## GIVEN EXERCISE
Can you render the lines of data from the one containing "You are a computer-use agent. Screen dimensions: 758x554" through the one containing "will pyautogui.click(x=72, y=112).", both included, as a JSON list of strings with one string per line and blank lines omitted?

╭─ DATASET RECORDS

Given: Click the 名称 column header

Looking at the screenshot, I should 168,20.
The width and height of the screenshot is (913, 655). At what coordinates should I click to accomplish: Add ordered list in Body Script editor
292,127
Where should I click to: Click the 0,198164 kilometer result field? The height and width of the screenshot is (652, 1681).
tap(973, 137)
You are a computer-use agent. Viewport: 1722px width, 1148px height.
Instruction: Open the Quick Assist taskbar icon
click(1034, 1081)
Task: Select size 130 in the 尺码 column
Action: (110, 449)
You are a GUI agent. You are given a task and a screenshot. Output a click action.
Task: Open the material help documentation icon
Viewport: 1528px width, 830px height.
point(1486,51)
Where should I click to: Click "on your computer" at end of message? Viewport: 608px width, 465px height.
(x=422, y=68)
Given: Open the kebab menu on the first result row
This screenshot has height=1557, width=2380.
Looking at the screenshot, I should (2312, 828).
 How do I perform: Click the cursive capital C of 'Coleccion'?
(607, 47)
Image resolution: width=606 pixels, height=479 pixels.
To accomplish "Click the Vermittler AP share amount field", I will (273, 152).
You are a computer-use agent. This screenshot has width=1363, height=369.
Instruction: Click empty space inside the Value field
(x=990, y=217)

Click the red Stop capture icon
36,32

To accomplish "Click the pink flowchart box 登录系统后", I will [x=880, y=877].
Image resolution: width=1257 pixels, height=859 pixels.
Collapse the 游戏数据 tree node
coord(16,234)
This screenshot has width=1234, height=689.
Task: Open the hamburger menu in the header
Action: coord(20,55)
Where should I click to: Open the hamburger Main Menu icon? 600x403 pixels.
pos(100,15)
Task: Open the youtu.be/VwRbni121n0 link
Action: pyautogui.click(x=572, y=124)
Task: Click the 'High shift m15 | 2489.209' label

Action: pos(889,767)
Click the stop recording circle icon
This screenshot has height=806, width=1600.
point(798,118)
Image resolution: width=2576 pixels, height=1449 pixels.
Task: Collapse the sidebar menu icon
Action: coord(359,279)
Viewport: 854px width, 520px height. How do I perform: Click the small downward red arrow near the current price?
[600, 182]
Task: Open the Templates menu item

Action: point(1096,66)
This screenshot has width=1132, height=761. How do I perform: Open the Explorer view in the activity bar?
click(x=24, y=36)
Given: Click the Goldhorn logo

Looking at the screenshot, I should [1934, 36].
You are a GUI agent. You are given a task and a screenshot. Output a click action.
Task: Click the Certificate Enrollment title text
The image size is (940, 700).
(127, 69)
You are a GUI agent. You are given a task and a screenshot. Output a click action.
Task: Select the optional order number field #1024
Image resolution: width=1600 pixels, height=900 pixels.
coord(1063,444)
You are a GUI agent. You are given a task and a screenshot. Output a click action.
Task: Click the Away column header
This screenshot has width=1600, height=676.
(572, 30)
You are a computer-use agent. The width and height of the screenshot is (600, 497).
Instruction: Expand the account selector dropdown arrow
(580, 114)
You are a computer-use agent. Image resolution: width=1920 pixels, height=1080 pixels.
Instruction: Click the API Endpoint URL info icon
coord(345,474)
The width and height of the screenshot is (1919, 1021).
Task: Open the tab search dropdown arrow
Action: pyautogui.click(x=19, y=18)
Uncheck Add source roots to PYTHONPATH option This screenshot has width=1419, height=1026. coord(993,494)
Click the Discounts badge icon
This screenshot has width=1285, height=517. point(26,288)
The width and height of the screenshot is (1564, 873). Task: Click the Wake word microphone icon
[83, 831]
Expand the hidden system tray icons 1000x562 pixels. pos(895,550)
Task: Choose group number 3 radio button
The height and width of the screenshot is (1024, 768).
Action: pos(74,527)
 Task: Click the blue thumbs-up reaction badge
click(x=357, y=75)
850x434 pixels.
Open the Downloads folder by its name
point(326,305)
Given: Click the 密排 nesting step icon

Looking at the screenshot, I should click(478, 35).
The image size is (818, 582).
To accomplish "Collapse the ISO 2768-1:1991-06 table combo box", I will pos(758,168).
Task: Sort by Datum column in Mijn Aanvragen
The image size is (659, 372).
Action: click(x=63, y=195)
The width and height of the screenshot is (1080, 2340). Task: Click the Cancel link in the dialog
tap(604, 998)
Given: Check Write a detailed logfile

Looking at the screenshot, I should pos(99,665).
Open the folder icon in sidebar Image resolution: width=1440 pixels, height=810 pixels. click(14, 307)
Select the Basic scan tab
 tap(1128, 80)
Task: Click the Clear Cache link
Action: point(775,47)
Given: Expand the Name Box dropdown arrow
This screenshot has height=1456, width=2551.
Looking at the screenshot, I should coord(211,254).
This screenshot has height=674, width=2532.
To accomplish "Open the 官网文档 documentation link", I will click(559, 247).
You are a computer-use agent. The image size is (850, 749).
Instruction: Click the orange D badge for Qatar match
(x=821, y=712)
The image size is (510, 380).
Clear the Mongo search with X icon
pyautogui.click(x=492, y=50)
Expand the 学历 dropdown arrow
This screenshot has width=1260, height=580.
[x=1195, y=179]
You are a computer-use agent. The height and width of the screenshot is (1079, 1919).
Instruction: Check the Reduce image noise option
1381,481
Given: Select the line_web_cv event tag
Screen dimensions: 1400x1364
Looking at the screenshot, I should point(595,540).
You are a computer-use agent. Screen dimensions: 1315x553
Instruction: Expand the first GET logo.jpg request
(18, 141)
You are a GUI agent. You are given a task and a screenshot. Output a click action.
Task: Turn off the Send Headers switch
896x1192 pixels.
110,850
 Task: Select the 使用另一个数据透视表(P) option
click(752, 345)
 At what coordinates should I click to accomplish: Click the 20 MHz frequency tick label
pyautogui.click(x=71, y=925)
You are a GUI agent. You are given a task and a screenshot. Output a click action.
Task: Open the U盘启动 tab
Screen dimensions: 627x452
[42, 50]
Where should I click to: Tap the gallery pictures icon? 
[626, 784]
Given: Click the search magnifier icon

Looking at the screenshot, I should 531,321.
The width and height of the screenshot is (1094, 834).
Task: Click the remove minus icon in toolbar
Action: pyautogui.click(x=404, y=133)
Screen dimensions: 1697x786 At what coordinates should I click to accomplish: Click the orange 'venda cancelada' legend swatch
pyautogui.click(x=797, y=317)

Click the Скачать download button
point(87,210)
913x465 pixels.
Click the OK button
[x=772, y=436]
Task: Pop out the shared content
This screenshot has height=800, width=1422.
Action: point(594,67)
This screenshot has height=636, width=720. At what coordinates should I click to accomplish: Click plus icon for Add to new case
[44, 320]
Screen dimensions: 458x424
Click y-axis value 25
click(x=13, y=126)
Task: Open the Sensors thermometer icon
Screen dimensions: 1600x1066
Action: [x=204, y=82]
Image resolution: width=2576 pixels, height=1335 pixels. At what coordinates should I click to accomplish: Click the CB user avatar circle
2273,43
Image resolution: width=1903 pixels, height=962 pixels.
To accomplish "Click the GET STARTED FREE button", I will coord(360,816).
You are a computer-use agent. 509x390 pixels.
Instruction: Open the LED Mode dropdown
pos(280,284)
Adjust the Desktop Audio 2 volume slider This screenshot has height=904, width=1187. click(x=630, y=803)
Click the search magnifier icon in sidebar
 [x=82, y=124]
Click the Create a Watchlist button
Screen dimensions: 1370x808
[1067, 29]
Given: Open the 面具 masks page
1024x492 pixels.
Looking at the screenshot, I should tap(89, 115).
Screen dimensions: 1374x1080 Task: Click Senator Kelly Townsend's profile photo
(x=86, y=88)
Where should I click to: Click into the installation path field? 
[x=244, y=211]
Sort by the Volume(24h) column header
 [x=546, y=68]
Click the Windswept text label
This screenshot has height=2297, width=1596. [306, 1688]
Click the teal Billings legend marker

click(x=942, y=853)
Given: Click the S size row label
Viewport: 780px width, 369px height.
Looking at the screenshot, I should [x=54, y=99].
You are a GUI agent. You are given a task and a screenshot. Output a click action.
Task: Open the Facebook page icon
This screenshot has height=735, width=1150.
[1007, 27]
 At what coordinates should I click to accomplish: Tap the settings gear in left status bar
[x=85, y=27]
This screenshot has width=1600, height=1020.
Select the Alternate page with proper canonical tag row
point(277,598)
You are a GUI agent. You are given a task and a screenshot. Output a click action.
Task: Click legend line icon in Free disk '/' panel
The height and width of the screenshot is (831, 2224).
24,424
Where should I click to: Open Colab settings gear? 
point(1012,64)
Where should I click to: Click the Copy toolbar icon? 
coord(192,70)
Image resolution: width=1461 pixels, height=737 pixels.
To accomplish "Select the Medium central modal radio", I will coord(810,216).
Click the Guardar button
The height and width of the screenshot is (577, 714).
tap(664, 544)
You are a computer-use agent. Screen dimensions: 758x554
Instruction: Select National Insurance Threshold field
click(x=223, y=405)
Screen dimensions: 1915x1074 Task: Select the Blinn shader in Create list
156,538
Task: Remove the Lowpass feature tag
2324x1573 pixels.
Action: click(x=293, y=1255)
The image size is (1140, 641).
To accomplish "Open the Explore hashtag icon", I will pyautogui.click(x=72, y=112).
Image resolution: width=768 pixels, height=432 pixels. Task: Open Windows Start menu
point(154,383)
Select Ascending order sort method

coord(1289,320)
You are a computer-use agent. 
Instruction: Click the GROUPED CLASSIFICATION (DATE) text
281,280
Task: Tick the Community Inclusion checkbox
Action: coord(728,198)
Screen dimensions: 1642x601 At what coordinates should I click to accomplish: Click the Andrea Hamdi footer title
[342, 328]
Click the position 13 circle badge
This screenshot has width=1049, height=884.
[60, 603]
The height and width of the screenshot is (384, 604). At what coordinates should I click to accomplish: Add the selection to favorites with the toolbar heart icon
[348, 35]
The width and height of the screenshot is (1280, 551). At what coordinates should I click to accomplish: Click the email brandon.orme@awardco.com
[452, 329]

╰─

## IN RESPONSE
[
  "You are a computer-use agent. Screen dimensions: 758x554",
  "Instruction: Select National Insurance Threshold field",
  "click(x=223, y=405)",
  "Screen dimensions: 1915x1074 Task: Select the Blinn shader in Create list",
  "156,538",
  "Task: Remove the Lowpass feature tag",
  "2324x1573 pixels.",
  "Action: click(x=293, y=1255)",
  "The image size is (1140, 641).",
  "To accomplish \"Open the Explore hashtag icon\", I will pyautogui.click(x=72, y=112)."
]